**EXERCISE OBJECTIVE:** Output the data below only from the line containing "Given: Follow the" up to and including the line containing "Task: Open 服务器信息 from the sidebar", exact and with the pictures left out.

══ SOURCE DATA

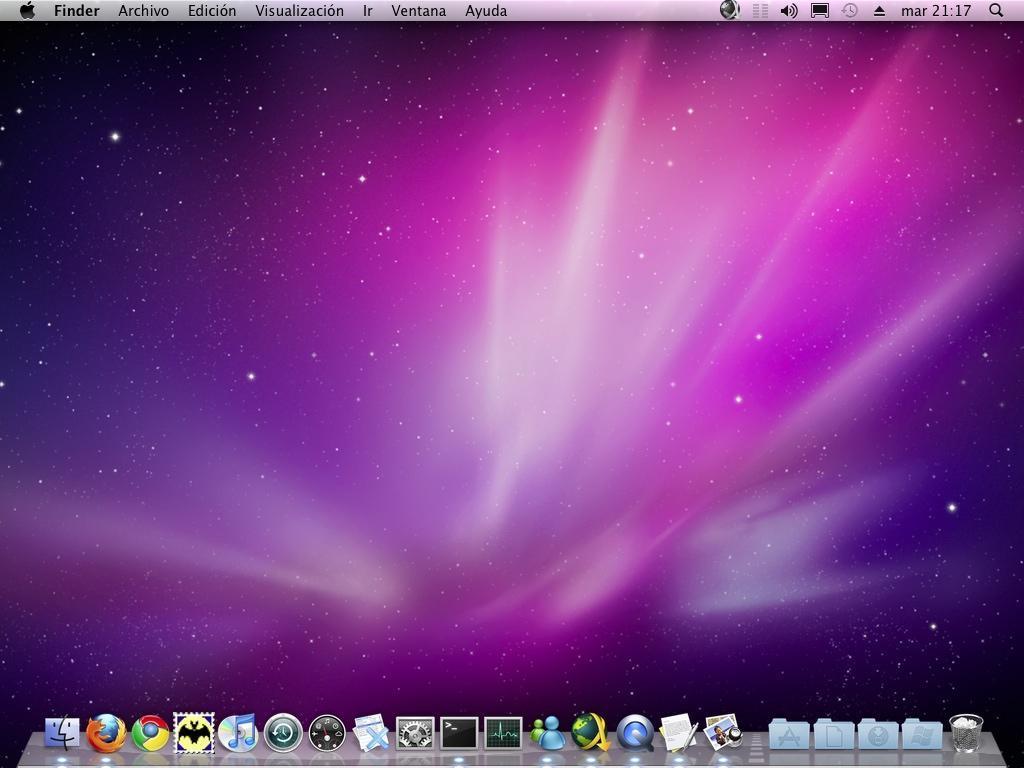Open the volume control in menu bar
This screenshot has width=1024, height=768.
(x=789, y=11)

════
══ SOURCE DATA

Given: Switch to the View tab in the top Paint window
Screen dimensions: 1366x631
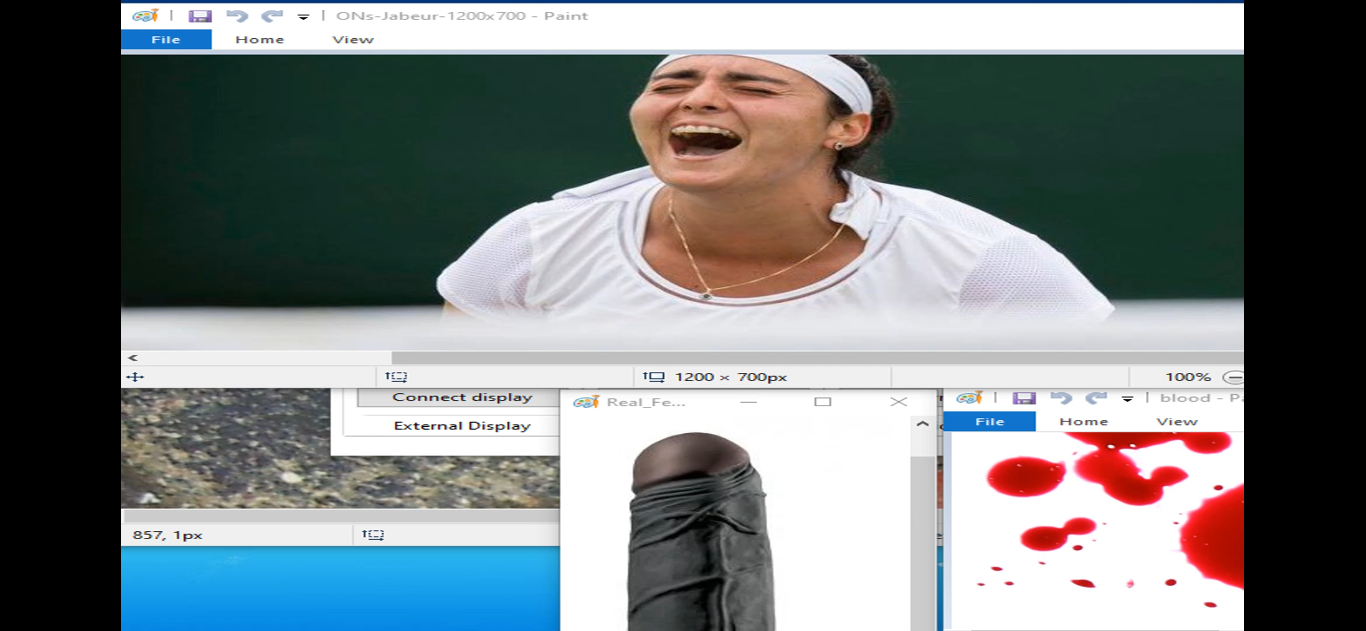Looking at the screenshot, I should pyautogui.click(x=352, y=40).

════
══ SOURCE DATA

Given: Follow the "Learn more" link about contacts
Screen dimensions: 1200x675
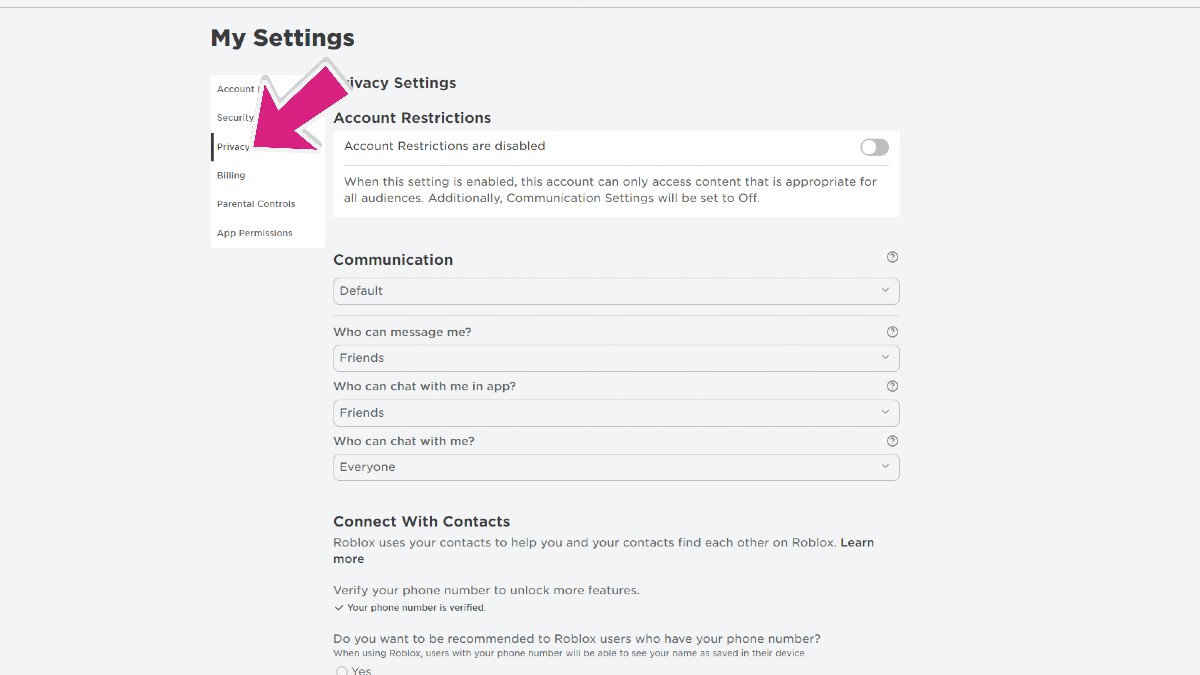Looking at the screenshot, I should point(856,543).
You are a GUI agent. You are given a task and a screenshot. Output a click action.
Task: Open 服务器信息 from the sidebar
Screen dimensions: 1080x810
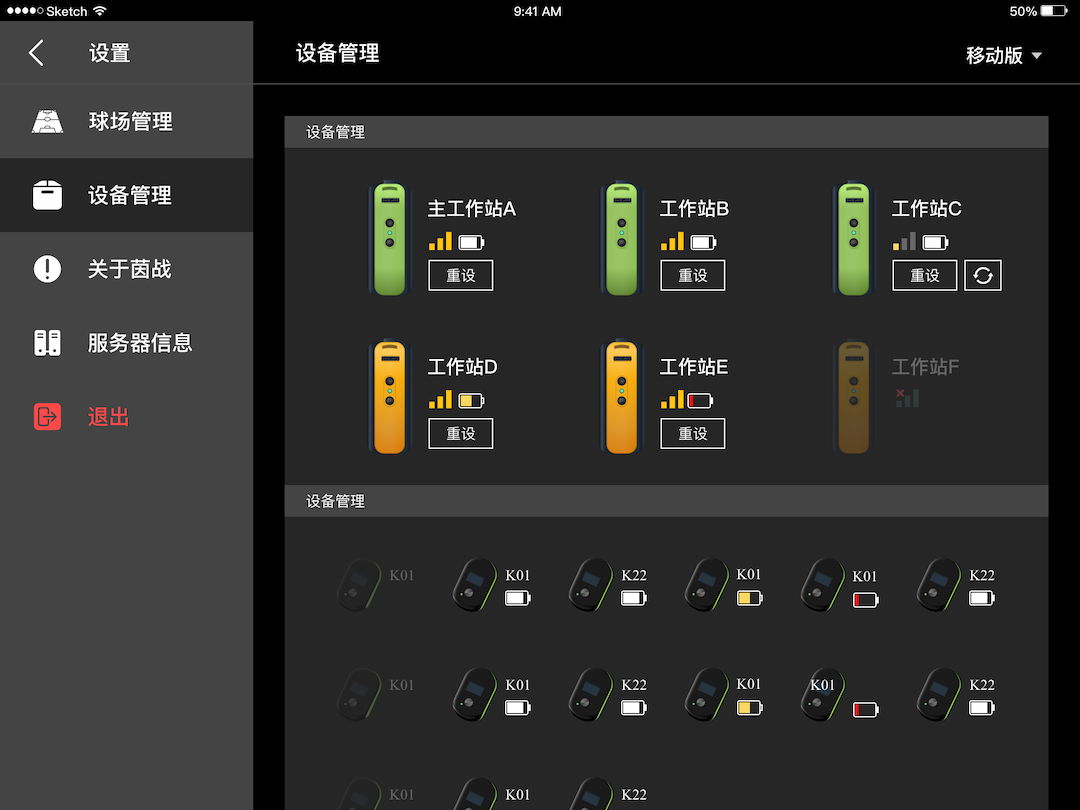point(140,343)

════

**RESPONSE FOR THIS EXERCISE:**
Given: Follow the "Learn more" link about contacts
Screen dimensions: 1200x675
Looking at the screenshot, I should point(856,543).
You are a GUI agent. You are given a task and a screenshot. Output a click action.
Task: Open 服务器信息 from the sidebar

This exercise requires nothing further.